▸ Task objective
The answer must be a single number: how many lines below contain "search".

(Saved data entries)

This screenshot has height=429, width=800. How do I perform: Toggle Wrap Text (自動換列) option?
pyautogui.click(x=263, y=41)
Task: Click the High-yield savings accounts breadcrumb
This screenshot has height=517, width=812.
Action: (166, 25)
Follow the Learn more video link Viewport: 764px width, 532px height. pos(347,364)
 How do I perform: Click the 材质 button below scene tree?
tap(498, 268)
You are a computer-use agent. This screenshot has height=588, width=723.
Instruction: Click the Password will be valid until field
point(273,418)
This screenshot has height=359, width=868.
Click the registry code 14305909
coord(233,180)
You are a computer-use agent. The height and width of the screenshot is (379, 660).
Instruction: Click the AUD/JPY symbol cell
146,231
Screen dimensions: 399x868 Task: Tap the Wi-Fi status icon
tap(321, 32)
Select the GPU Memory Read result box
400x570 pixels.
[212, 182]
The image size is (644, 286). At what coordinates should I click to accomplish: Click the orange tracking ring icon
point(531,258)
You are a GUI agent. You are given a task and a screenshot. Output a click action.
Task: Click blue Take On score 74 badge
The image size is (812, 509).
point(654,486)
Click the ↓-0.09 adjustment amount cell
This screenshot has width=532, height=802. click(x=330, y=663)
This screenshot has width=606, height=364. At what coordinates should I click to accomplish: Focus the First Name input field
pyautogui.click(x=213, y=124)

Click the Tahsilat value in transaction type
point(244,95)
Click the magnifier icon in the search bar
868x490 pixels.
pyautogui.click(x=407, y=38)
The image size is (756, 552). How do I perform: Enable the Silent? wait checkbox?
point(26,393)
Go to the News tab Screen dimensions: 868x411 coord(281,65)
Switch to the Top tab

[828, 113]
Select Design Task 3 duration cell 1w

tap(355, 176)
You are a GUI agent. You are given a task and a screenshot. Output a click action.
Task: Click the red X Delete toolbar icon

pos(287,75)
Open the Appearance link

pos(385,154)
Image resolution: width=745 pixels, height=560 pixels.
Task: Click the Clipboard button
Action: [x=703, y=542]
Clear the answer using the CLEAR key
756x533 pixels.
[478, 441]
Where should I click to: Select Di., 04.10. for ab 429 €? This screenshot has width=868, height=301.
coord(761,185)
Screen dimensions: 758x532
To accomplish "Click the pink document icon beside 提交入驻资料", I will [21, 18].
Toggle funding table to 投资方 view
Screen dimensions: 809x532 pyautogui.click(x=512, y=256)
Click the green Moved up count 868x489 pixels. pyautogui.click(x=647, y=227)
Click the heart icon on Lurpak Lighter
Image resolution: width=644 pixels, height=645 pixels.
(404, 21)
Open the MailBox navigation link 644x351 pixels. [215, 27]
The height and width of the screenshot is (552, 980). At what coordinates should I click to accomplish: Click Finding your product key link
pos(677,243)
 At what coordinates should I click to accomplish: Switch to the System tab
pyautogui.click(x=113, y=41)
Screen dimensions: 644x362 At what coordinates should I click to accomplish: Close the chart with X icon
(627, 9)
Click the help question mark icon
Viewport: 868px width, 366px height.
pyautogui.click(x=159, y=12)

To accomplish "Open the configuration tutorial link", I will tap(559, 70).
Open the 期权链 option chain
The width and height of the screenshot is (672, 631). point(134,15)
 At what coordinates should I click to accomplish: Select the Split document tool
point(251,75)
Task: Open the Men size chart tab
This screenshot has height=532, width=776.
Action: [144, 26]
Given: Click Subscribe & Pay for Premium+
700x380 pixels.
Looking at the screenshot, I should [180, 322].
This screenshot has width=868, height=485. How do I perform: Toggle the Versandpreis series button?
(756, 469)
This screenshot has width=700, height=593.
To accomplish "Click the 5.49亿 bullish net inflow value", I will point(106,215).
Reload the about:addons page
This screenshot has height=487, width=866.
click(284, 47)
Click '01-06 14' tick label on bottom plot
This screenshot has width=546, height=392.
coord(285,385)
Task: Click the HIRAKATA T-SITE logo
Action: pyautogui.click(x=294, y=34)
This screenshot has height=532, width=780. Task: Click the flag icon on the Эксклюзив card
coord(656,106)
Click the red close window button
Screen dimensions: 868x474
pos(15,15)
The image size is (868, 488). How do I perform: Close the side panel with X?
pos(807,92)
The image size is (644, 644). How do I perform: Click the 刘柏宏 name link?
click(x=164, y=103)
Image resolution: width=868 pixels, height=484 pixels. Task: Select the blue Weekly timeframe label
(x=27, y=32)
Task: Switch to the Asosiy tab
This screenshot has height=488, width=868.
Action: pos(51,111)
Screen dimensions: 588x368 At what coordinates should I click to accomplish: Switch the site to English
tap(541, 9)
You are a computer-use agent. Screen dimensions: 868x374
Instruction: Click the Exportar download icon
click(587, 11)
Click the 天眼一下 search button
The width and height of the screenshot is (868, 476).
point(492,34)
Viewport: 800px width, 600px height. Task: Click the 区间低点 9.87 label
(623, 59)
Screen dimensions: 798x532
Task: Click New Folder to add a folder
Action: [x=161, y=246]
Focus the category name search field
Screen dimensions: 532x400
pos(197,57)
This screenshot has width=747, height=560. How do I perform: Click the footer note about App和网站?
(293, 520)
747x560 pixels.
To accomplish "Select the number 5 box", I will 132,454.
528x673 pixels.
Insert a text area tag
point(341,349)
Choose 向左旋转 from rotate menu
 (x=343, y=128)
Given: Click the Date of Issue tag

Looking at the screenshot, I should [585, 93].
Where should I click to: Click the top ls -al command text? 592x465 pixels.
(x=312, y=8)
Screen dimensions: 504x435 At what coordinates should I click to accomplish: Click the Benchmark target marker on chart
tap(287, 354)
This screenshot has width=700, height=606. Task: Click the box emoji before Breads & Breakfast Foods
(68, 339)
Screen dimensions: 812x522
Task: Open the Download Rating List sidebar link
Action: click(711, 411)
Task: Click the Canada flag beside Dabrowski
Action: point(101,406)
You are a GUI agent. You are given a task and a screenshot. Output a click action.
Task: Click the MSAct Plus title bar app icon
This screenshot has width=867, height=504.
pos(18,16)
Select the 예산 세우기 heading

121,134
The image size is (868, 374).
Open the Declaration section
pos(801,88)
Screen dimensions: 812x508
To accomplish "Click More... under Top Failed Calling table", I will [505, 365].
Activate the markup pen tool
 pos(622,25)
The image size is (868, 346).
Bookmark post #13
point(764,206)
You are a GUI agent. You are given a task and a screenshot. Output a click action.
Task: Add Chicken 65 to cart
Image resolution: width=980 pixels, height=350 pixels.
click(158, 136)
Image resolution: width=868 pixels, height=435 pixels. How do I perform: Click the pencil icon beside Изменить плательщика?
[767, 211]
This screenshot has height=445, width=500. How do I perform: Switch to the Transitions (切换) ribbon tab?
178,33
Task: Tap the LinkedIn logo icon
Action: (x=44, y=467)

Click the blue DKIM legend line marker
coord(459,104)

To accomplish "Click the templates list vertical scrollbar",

▸ Response to the exercise
3